Voice interaction makes AI assistants more natural and accessible:
- Hands-free operation: Use while driving, cooking, or working
- Natural communication: More intuitive than typing
- Accessibility: Helps users with visual or mobility impairments
- Multitasking: Continue other activities while interacting
Speech-to-Text Implementation
# voice/speech_processor.py
import whisper
import pyaudio
import wave
import tempfile
import asyncio
import logging
from typing import Optional, Callable
import threading
import queue
import numpy as np
from config import config
class SpeechToTextProcessor:
def __init__(self):
# Load Whisper model
self.model = whisper.load_model(config.STT_MODEL)
# Audio configuration
self.chunk_size = 1024
self.format = pyaudio.paInt16
self.channels = 1
self.rate = 16000 # Whisper works best with 16kHz
# Initialize PyAudio
self.audio = pyaudio.PyAudio()
# Recording state
self.is_recording = False
self.audio_queue = queue.Queue()
def _record_audio(self, duration: Optional[float] = None) -> bytes:
"""Record audio from microphone"""
stream = self.audio.open(
format=self.format,
channels=self.channels,
rate=self.rate,
input=True,
frames_per_buffer=self.chunk_size
)
frames = []
if duration:
# Record for specified duration
for _ in range(0, int(self.rate / self.chunk_size * duration)):
data = stream.read(self.chunk_size)
frames.append(data)
else:
# Record until stopped
self.is_recording = True
while self.is_recording:
try:
data = stream.read(self.chunk_size, exception_on_overflow=False)
frames.append(data)
except Exception as e:
logging.warning(f"Audio recording error: {e}")
break
stream.stop_stream()
stream.close()
return b''.join(frames)
def start_recording(self):
"""Start continuous recording in background thread"""
if self.is_recording:
return
def record_thread():
audio_data = self._record_audio()
self.audio_queue.put(audio_data)
thread = threading.Thread(target=record_thread)
thread.daemon = True
thread.start()
def stop_recording(self) -> Optional[bytes]:
"""Stop recording and return audio data"""
if not self.is_recording:
return None
self.is_recording = False
try:
# Get recorded audio data
return self.audio_queue.get(timeout=1.0)
except queue.Empty:
return None
async def transcribe_audio(self, audio_data: bytes) -> str:
"""Transcribe audio data to text"""
# Save audio data to temporary file
with tempfile.NamedTemporaryFile(suffix='.wav', delete=False) as temp_file:
# Convert raw audio to WAV format
with wave.open(temp_file.name, 'wb') as wav_file:
wav_file.setnchannels(self.channels)
wav_file.setsampwidth(self.audio.get_sample_size(self.format))

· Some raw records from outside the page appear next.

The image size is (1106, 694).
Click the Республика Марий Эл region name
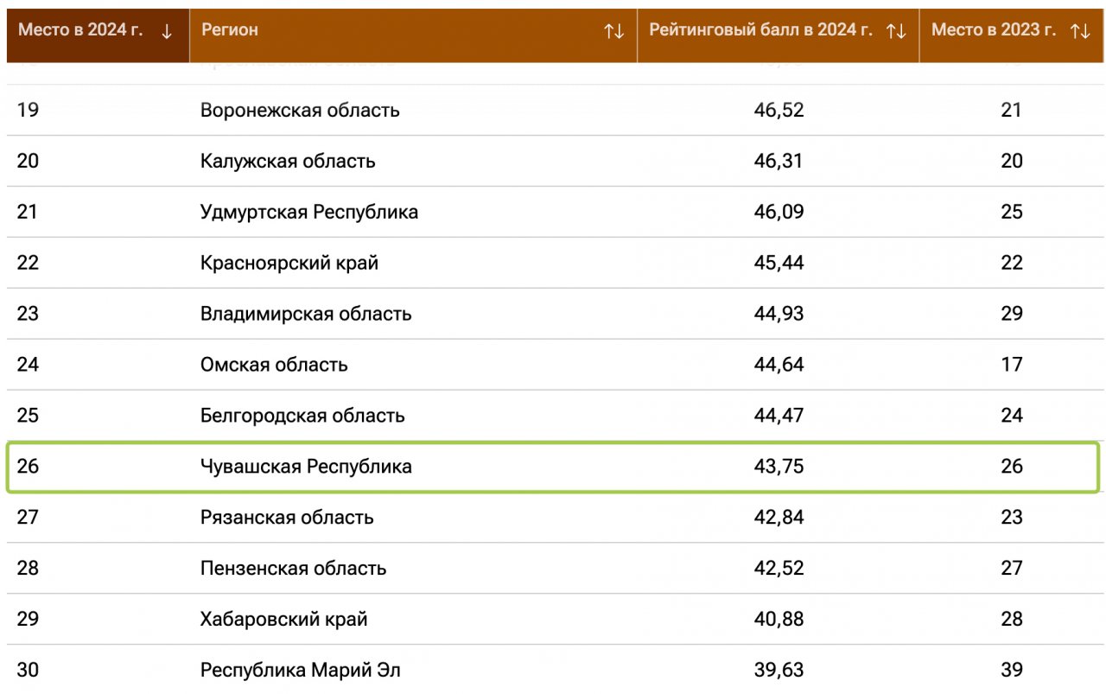click(x=301, y=671)
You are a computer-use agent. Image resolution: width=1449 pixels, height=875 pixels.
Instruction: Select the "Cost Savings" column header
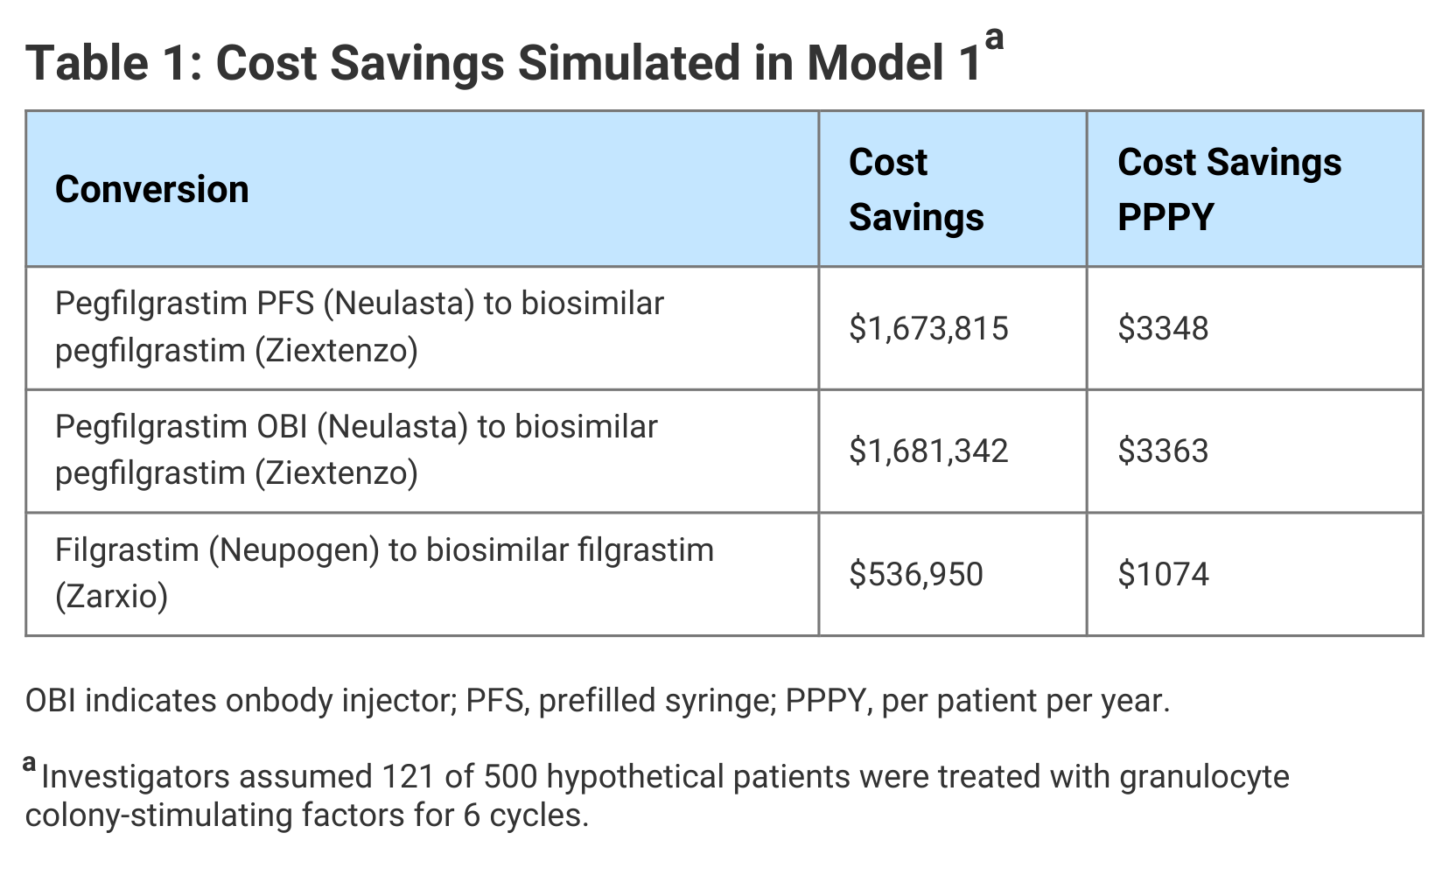pos(915,189)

wav_file.setframerate(self.rate)
wav_file.writeframes(audio_data)
try:
# Transcribe using Whisper
result = self.model.transcribe(temp_file.name)
return result['text'].strip()
except Exception as e:
logging.error(f"Transcription failed: {e}")
return ""
finally:
# Clean up temporary file
import os
try:
os.unlink(temp_file.name)
except:
pass
async def transcribe_file(self, file_path: str) -> str:
"""Transcribe audio file to text"""
try:
result = self.model.transcribe(file_path)
return result['text'].strip()
except Exception as e:
logging.error(f"File transcription failed: {e}")
return ""
def cleanup(self):
"""Clean up audio resources"""
if hasattr(self, 'audio'):
self.audio.terminate()
class VoiceActivityDetector:
"""Simple voice activity detection"""
def __init__(self, threshold: float = 0.01, min_duration: float = 0.5):
self.threshold = threshold
self.min_duration = min_duration
def detect_speech(self, audio_data: bytes, sample_rate: int = 16000) -> bool:
"""Detect if audio contains speech"""
# Convert bytes to numpy array
audio_array = np.frombuffer(audio_data, dtype=np.int16)
# Normalize audio
audio_normalized = audio_array.astype(np.float32) / 32768.0
# Calculate RMS energy
rms_energy = np.sqrt(np.mean(audio_normalized ** 2))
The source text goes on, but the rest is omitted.